Cerrato Flavia, Sparago Angela, Ariani Francesca, Brugnoletti Fulvia, Calzari Luciano, Coppedè Fabio, De Luca Alessandro, Gervasini Cristina, Giardina Emiliano, Gurrieri Fiorella, Lo Nigro Cristiana, Merla Giuseppe, Miozzo Monica, Russo Silvia, Sangiorgi Eugenio, Sirchia Silvia M, Squeo Gabriella Maria, Tabano Silvia, Tabolacci Elisabetta, Torrente Isabella, Genuardi Maurizio, Neri Giovanni, Riccio Andrea
Dipartimento di Scienze e Tecnologie Ambientali Biologiche e Farmaceutiche, Università degli Studi della Campania "Luigi Vanvitelli", 81100 Caserta, Italy.
Genetica Medica, Università di Siena, 53100 Siena, Italy.
Genes (Basel). 2020 Mar 26;11(4):355. doi: 10.3390/genes11040355.

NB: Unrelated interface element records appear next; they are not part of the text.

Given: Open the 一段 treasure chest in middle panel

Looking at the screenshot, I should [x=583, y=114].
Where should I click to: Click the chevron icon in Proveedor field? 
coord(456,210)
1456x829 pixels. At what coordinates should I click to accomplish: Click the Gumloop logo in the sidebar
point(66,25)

DNA methylation in the human genome is largely programmed and shaped by transcription factor binding and interaction between DNA methyltransferases and histone marks during gamete and embryo development. Normal methylation profiles can be modified at single or multiple loci, more frequently as consequences of genetic variants acting in cis or in trans, or in some cases stochastically or through interaction with environmental factors. For many developmental disorders, specific methylation patterns or signatures can be detected in blood DNA. The recent use of high-throughput assays investigating the whole genome has largely increased the number of diseases for which DNA methylation analysis provides information for their diagnosis. Here, we review the methylation abnormalities that have been associated with mono/oligogenic diseases, their relationship with genotype and phenotype and relevance for diagnosis, as well as the limitations in their use and interpretation of results.

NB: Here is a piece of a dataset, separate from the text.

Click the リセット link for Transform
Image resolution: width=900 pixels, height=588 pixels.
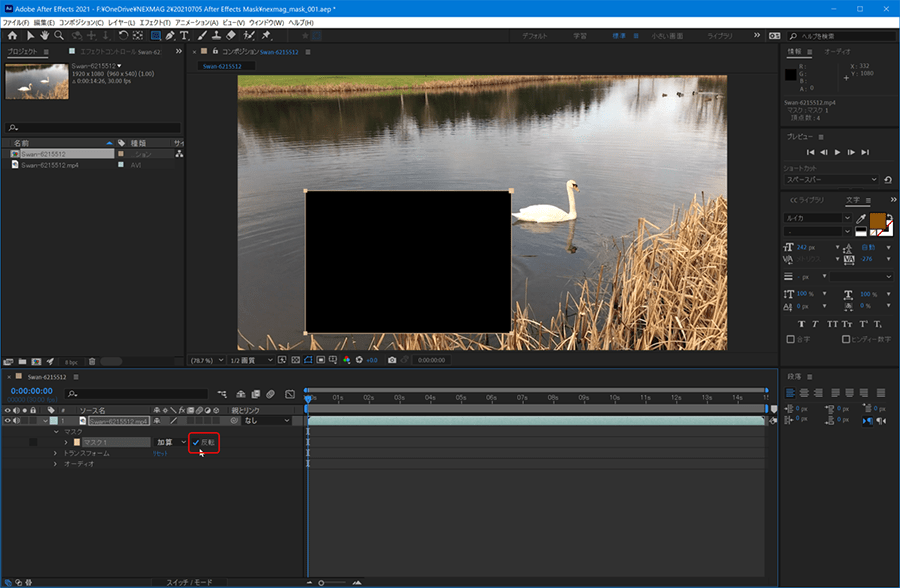click(x=158, y=453)
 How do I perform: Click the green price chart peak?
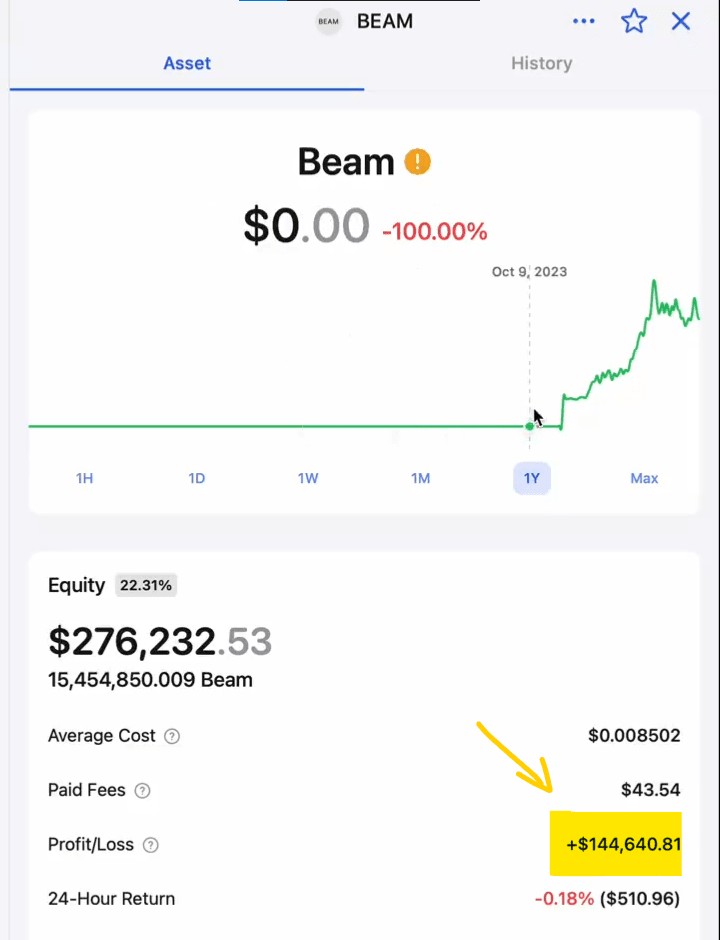(654, 282)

人类基因组中的DNA甲基化在很大程度上是由转录因子结合以及配子和胚胎发育过程中DNA甲基转移酶与组蛋白标记之间的相互作用所编程和塑造的。正常的甲基化图谱可在单个或多个位点发生改变,更常见的是顺式或反式作用的遗传变异导致的结果,或者在某些情况下是随机发生的,或是通过与环境因素相互作用而改变。对于许多发育障碍,可在血液DNA中检测到特定的甲基化模式或特征。近期使用的研究全基因组的高通量检测方法极大地增加了DNA甲基化分析可为其诊断提供信息的疾病数量。在此,我们综述了与单基因/寡基因疾病相关的甲基化异常、它们与基因型和表型的关系及其诊断相关性,以及在其应用和结果解读方面的局限性。